Welcome to the web site of Helicon, Inc., the Mathematics Resource and Support Center for Females, dedicated to the idea that we females, in significant numbers, can and must learn to do mathematics.
When Harvard University President Lawrence H. Summers suggested, in January 2005, that innate differences in ability between men and women might be one of the reasons fewer females succeed in science and math careers, there was an uproar. While Helicon, Inc. disagrees vehemently with Dr. Summers’s supposition, there’s no question that it pretty much reflects the conventional wisdom: females aren’t supposed to be able to do math. Dr. Summer’s remarks—and the ensuring public discussions—focused on the “high” end of the females-and-math/science continuum and why we aren’t good enough. At Helicon, Inc. we’re concentrating on the “low” end, believing that we can’t possibly be that bad:
- Females who have struggled for years to pass the math section of the GED—long after they’ve passed the other four sections of the exam. (Since the 2002-series GED Tests was introduced until July 2005, 24,278 females who took the GED 35,829 times had a 50% failure rate on the Math section, compared with 30% on the Writing section and 24% on the Social Studies section and 21% on the Science Section and 16% on the Reading section.)

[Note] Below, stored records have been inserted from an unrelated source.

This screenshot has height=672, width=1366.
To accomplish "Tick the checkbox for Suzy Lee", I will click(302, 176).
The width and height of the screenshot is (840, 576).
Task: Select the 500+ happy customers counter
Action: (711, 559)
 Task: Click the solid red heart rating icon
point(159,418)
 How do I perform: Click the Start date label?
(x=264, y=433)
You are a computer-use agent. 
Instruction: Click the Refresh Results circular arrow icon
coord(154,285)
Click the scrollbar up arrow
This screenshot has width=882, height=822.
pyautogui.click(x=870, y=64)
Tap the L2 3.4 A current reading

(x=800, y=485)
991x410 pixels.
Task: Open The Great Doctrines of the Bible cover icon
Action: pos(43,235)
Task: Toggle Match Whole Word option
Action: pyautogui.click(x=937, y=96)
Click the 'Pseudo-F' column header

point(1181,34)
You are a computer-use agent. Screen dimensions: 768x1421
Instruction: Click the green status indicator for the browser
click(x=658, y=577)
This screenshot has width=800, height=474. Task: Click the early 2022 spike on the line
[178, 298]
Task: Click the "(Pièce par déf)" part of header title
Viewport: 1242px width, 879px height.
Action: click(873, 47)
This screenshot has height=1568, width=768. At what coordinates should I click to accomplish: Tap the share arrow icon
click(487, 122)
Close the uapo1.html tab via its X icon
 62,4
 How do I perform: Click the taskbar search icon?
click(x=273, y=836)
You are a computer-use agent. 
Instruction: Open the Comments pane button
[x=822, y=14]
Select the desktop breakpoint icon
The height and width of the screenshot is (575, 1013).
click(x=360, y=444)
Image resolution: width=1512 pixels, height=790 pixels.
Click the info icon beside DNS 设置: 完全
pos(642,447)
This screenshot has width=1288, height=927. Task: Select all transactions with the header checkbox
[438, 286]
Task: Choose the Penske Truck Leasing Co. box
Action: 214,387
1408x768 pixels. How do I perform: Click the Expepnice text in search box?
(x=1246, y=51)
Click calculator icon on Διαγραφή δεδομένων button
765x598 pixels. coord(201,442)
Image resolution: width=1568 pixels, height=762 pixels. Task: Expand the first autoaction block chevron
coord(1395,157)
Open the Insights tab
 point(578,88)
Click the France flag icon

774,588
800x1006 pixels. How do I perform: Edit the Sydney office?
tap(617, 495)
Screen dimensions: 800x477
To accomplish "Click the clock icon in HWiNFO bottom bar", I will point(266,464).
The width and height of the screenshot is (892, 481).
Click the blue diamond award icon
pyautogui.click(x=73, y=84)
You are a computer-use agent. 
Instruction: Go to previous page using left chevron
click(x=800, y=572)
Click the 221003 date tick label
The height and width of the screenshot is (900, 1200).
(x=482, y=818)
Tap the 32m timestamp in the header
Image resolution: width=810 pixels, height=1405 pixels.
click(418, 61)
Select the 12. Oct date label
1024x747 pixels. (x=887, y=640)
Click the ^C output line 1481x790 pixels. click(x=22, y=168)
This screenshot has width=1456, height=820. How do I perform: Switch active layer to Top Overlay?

- Females who are Nurses’ Aides or Home Health Care Workers and long to be nurses, but in studying for the qualifying exam for an LPN training program have their hopes and dreams dashed by the inability to do the math.
- Females who work well with their hands and have been fixing stuff around their homes for years realize that they can become carpenters or plumbers or even electricians—if only they could pass the qualifying math test to get into the union apprenticeship program
- Females who want to start their own business and breeze through the “verbal” part of a business plan but be utterly stymied by the “math” (market research, marketing plan, fiscal analyses, etc.) part.
The United States Department of Labor defines nontraditional employment [for women] as jobs in fields where there are 25% or fewer women. Most of these jobs are high-paying, the work is interesting, and there are opportunities for life-long advancement in the fields. Surprise: most of these jobs are related in varying degrees with mathematical proficiency! Competition for these jobs took place among only 50% of the population—coincidently, the same 50% of the population that controls mathematics education. It is illogical to expect that this self-contained and self-interested percentage of the population is in anyway motivated to change the status quo.
Nothing is going to change unless and until we take direct control and complete charge of our own math education.